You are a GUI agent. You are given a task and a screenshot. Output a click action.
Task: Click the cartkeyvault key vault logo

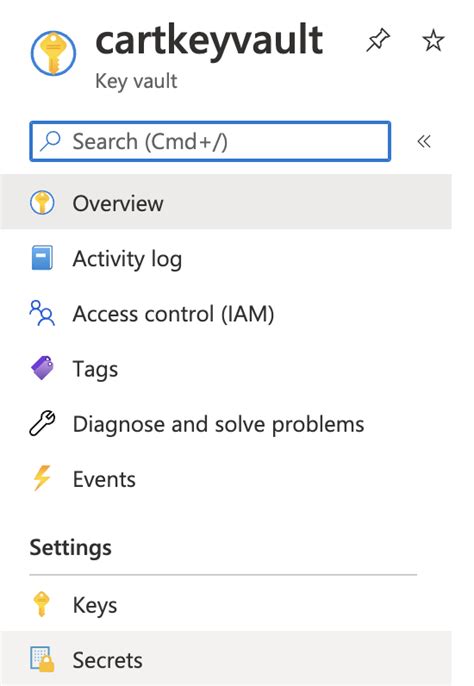(x=53, y=53)
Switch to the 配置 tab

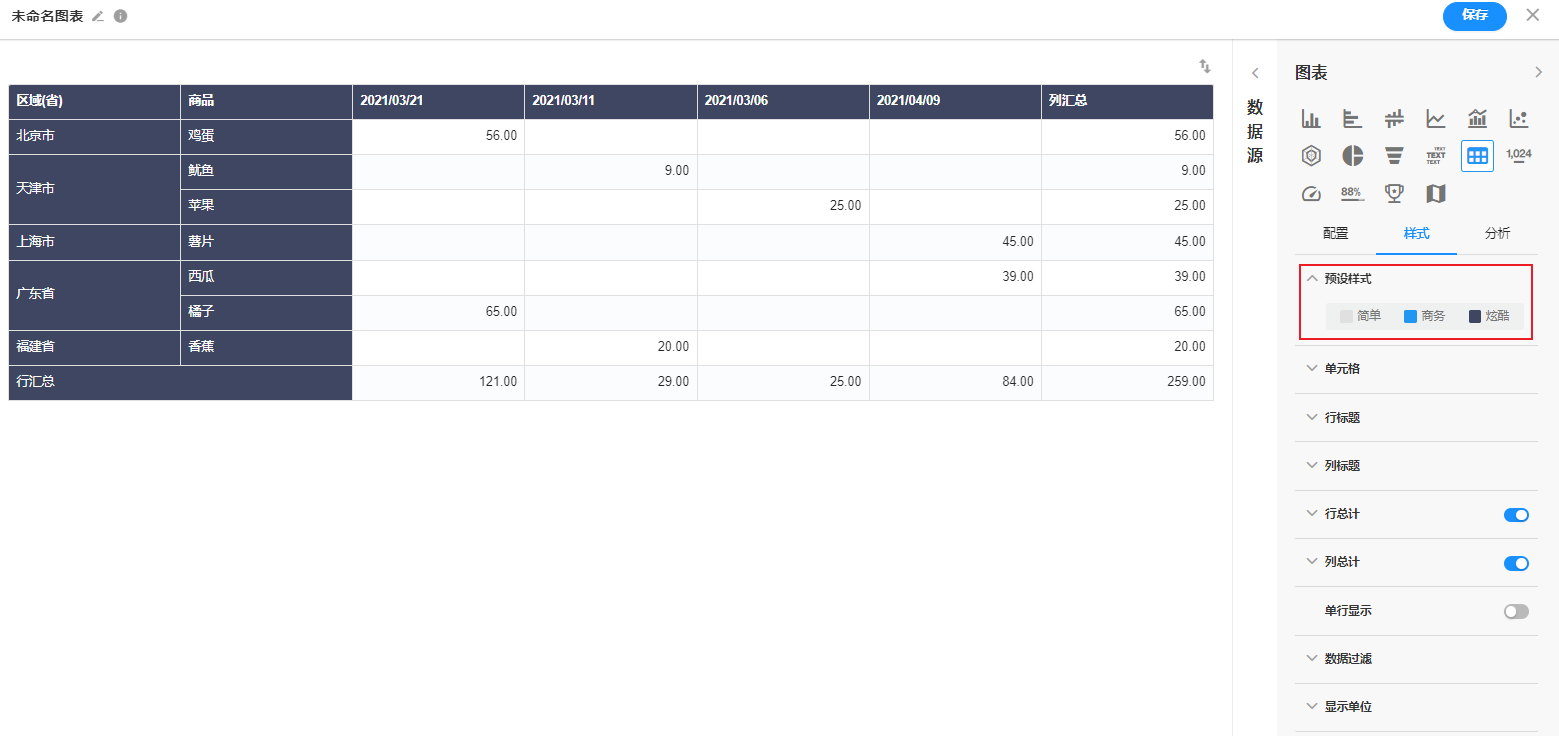1335,234
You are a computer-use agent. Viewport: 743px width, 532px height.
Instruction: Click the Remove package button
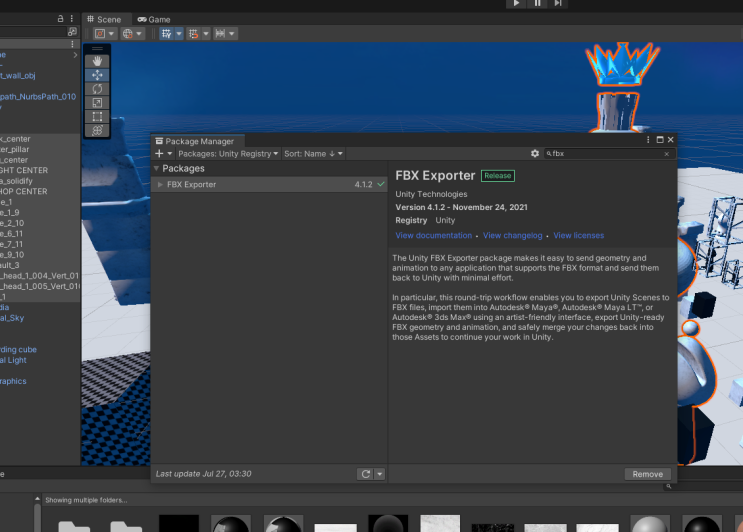647,474
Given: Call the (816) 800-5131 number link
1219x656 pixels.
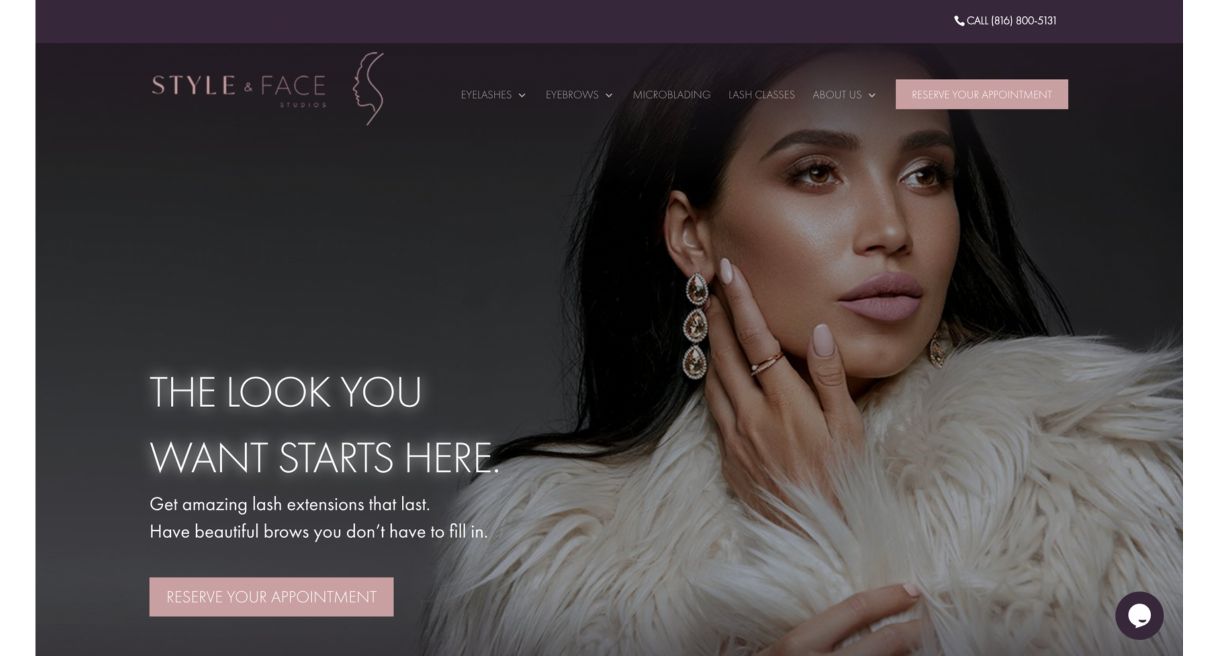Looking at the screenshot, I should pos(1011,21).
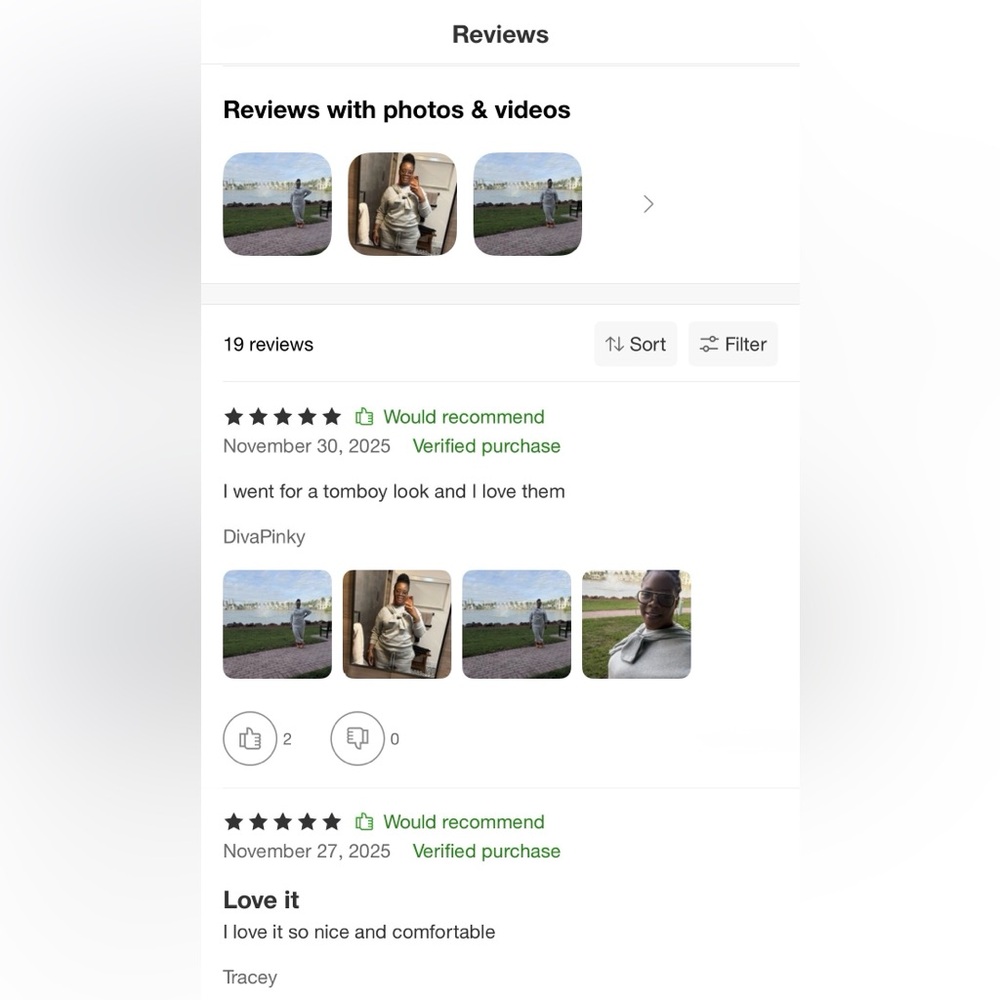Click the thumbs up icon on DivaPinky's review

(250, 739)
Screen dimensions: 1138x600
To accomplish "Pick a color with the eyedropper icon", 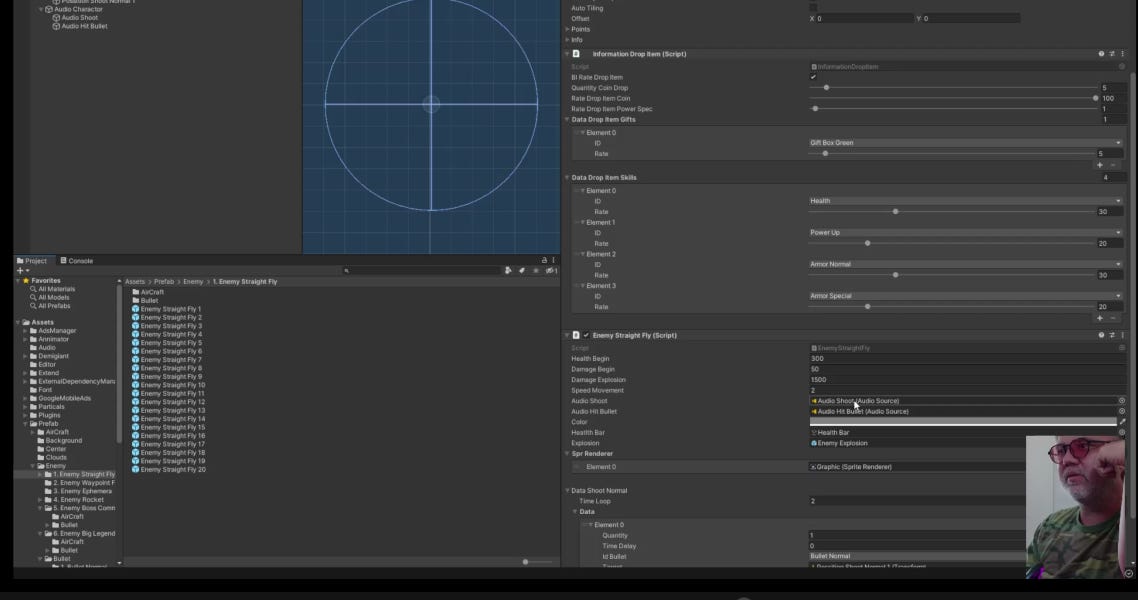I will click(x=1122, y=421).
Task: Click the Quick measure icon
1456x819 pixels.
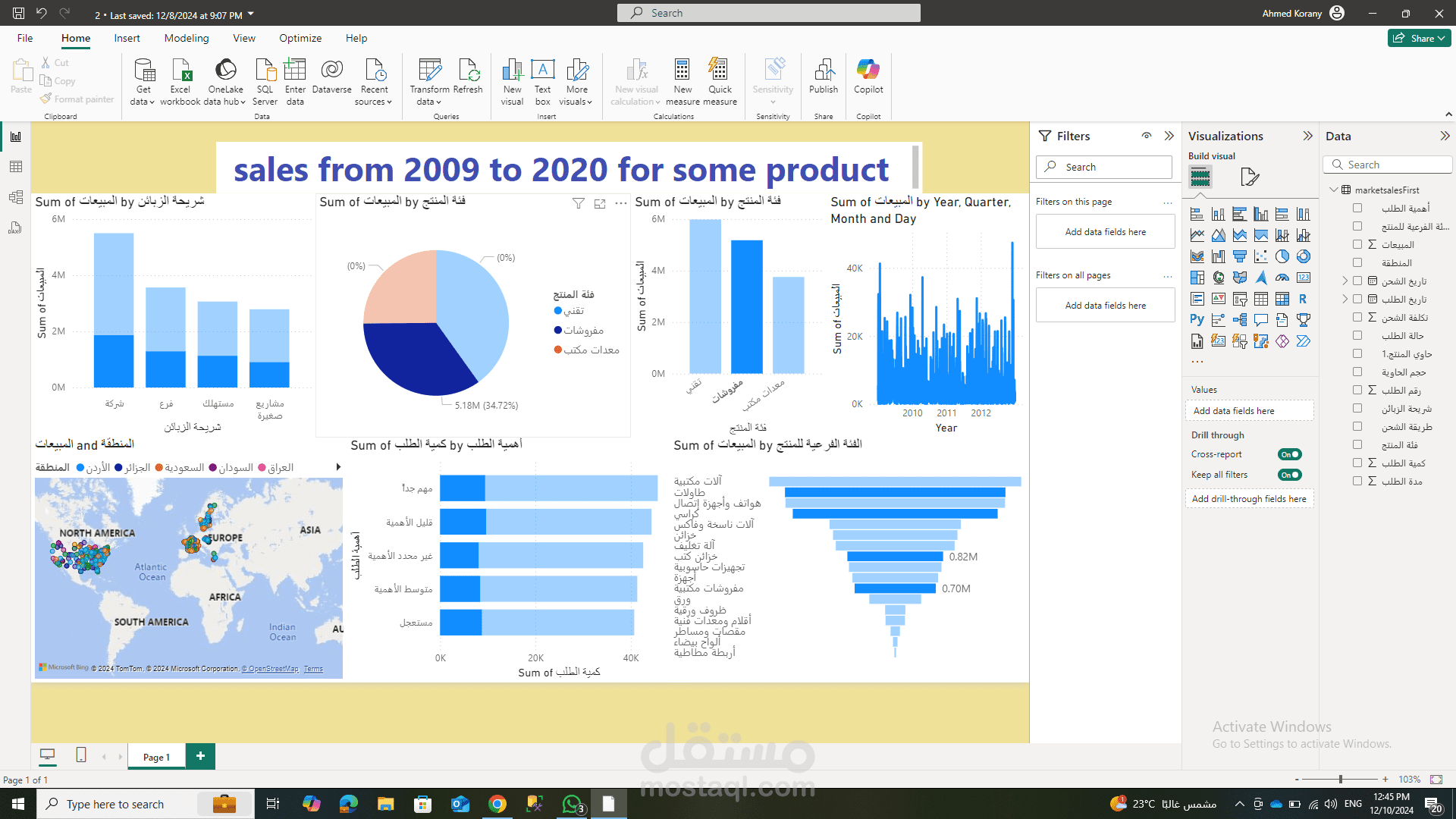Action: click(x=719, y=70)
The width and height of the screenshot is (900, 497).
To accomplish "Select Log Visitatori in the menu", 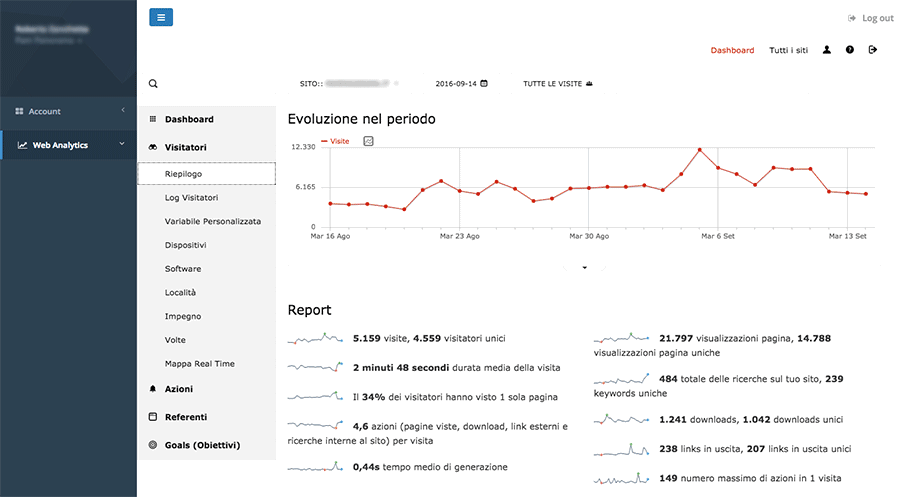I will coord(191,198).
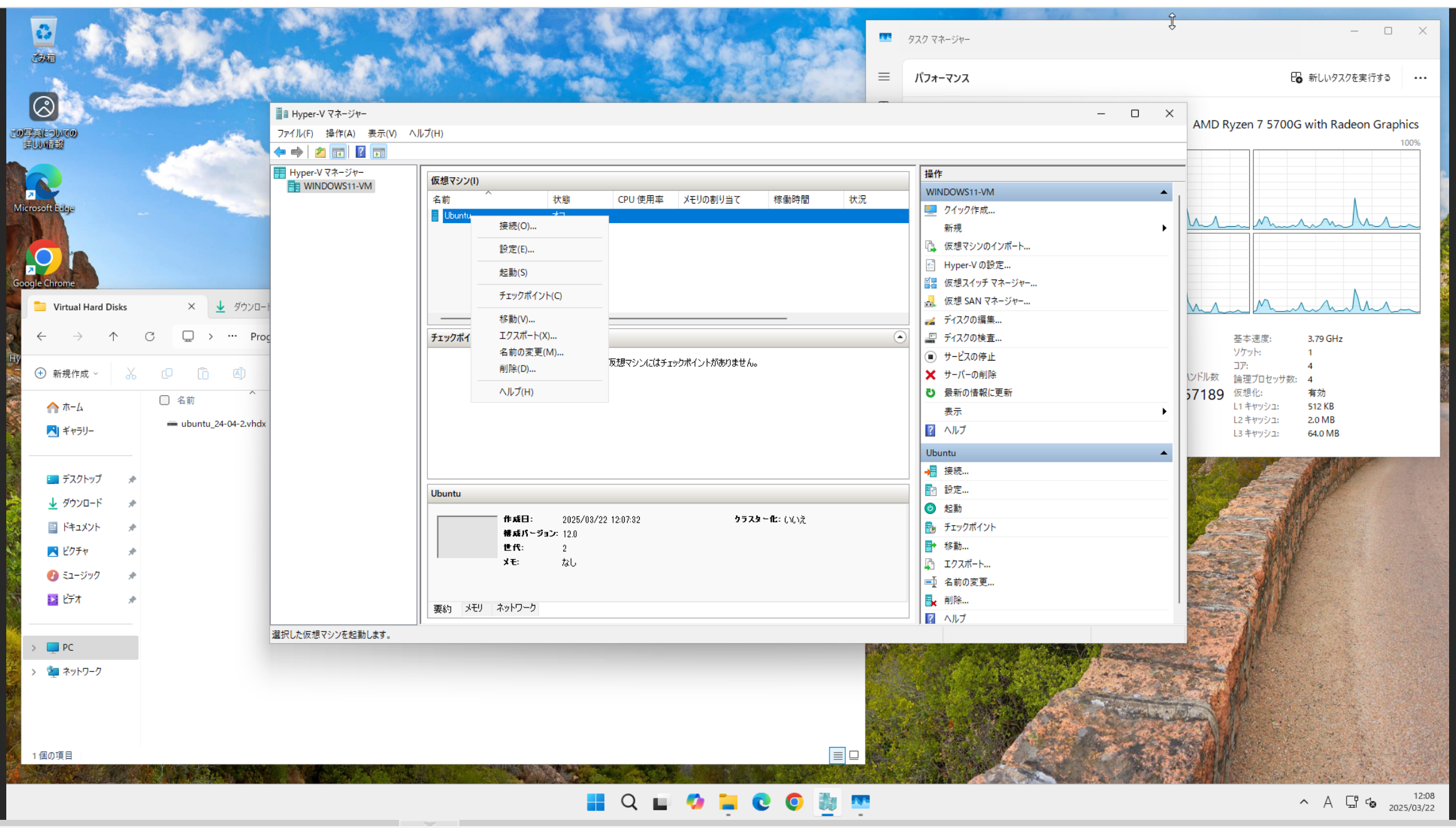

_To do_: Please return every line of the entries above that contains the word "agent".

_Response for this exercise_:
You are a GUI agent. You are given a task and a screenshot. Output a click action.
You are a computer-use agent. Viewport: 743px width, 532px height.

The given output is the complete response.